Oleh Yosafati Gulo
Sebuah
PTS yang pernah punya nama besar karena banyak dosen dan mahasiswanya sering
mengkritisi kebijakan-kebijakan Pemerintah, nampak sangat bersemangat membuat sejarah.
Tapi kali ini, bukan hal hakiki. Hanya menyangkut pembagian tahun akademik dari
dua semester menjadi trimester. Melalui sebuah Surat Keputusan, Rektor (katakanlah
bernama X) di PTS tersebut menetapkan Peraturan Penyelenggaraan Kegiatan
Akademik Dalam Sistem Kredit Semester, seluruh fakultas diwajibkan untuk
menerapkan model tersebut mulai tahun akademik 2012/2013.
Sebelumnya,
hanya 21,4 % dari seluruh fakultas di PTS itu yang menerapkan trimester.

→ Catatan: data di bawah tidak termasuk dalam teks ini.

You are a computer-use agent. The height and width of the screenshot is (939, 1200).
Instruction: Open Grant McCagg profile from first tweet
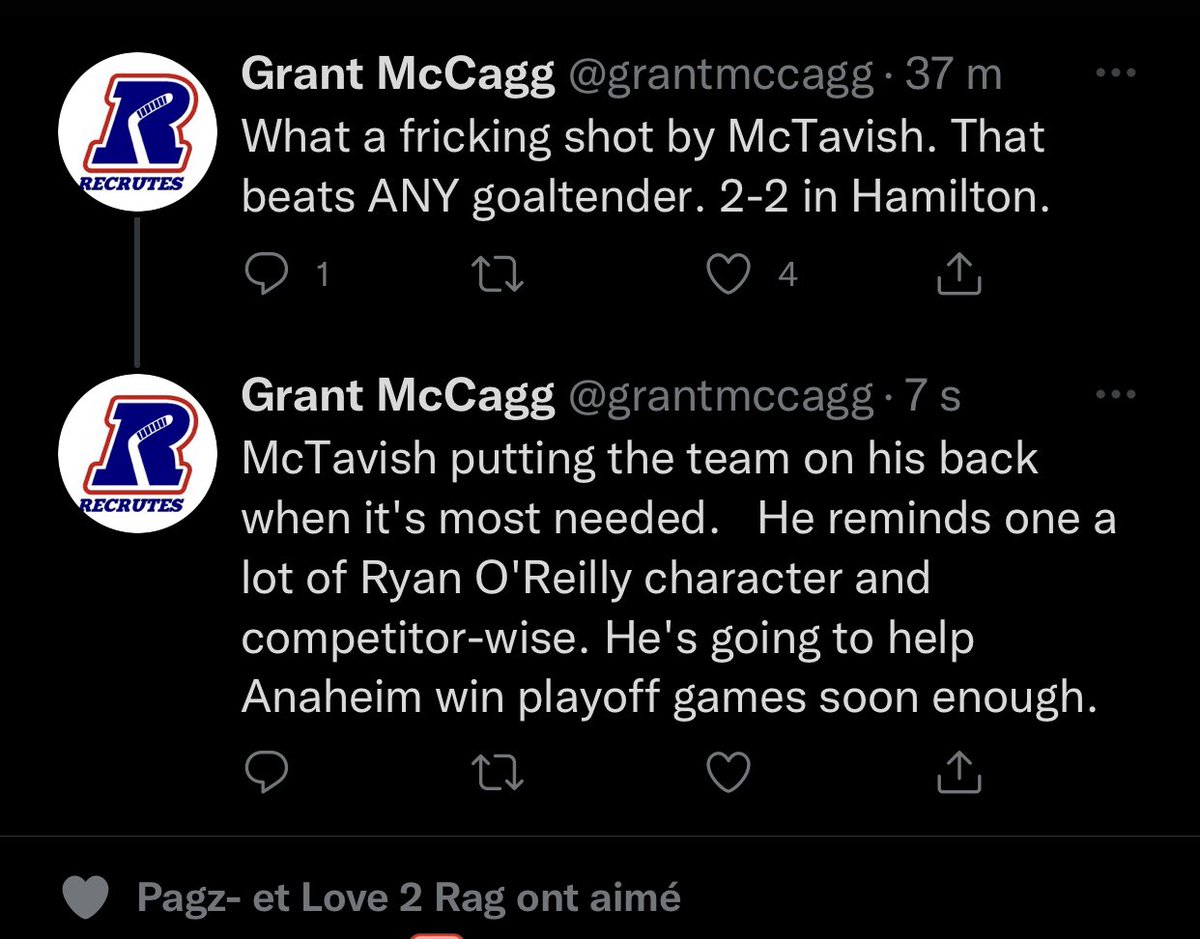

Yang 78,6%,
menerapakan pembagian tahun akademik atas dua semester pertahun seperti di
PTN-PTS lain di Indonesia.
Keinginan
Rektor X itu sebetulnya sudah dilontarkan lama. Sejak ia menjadi Rektor periode
sebelumnya yang sempat diselingi satu periode oleh Rektor lain. Sayangnya beliau
gagal meyakinkan Dirjend Dikti dan
Kopertis tempatnya bernaung. Al hasil, gagasan itu ditolak. Malahan setelah ia
turun dari jabatan Rektor, PTS bersangkutan pernah ditegur oleh Dirend Dikti
dan Koordinator Kopertis.
|
Illustrasi, sumber : http://ma1annuqayah.sch.id/berita-205-inovasi-pendidikan.html |
Di
kampus itu, sistem tersebut sempat menimbulkan kisruh. Gelombang protes mahasiswa
sempat mewarnai kampus selama beberapa tahun. Tentu, mengganggu perkuliahan.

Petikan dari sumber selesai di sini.